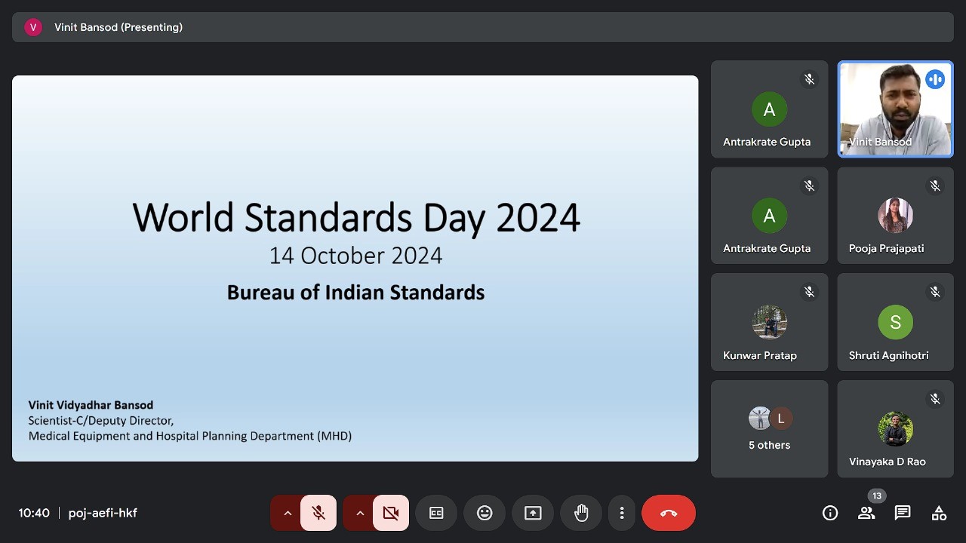Screen dimensions: 966x543
Task: Expand video settings arrow beside camera
Action: pyautogui.click(x=359, y=513)
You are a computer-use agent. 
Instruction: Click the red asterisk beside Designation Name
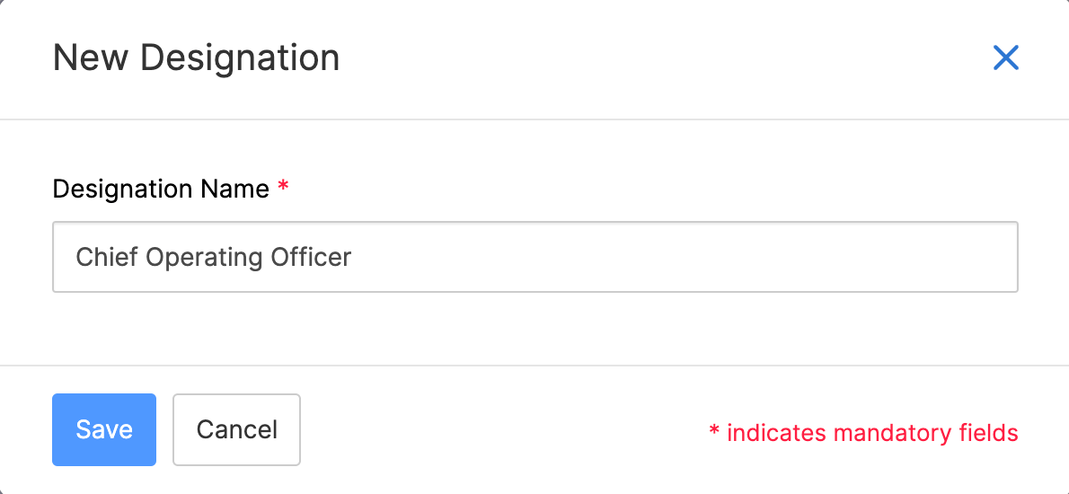click(283, 188)
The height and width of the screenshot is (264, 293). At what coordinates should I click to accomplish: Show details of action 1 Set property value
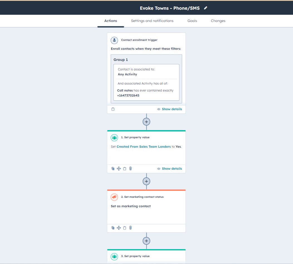pos(170,169)
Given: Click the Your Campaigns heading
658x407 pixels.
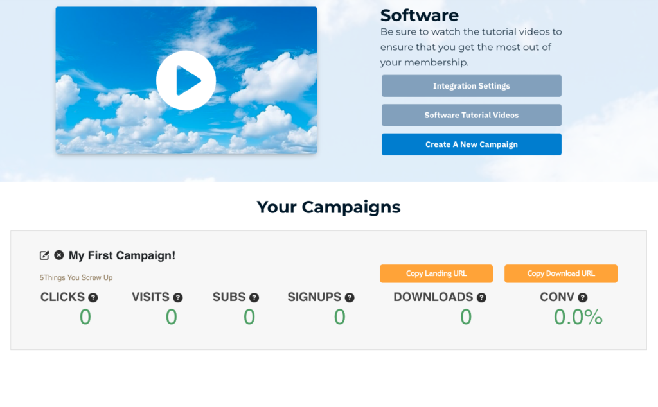Looking at the screenshot, I should [x=328, y=207].
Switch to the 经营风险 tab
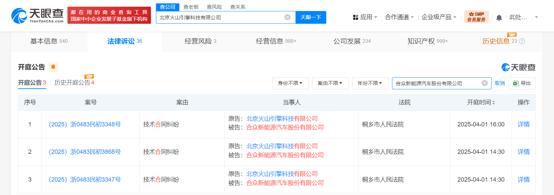Image resolution: width=554 pixels, height=195 pixels. pos(200,41)
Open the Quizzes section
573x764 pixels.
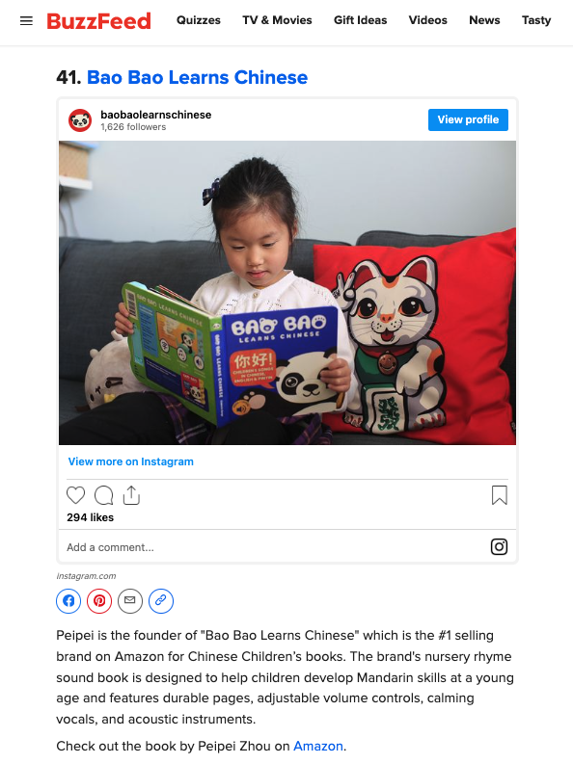199,20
-----
PROBLEM TO WORK ON:
Restate word for word, and only, the lines from the line that contains "You are a computer-use agent." through the end of the data, both included; pictures are not part of the copy.

REPLY TO THE EXERCISE:
You are a computer-use agent. 
Instruction: Click the red asterisk beside Designation Name
click(283, 188)
The height and width of the screenshot is (264, 293). At what coordinates should I click to accomplish: Show details of action 1 Set property value
pos(170,169)
Given: Click the Your Campaigns heading
658x407 pixels.
Looking at the screenshot, I should [x=328, y=207].
Switch to the 经营风险 tab
Image resolution: width=554 pixels, height=195 pixels. pos(200,41)
Open the Quizzes section
573x764 pixels.
199,20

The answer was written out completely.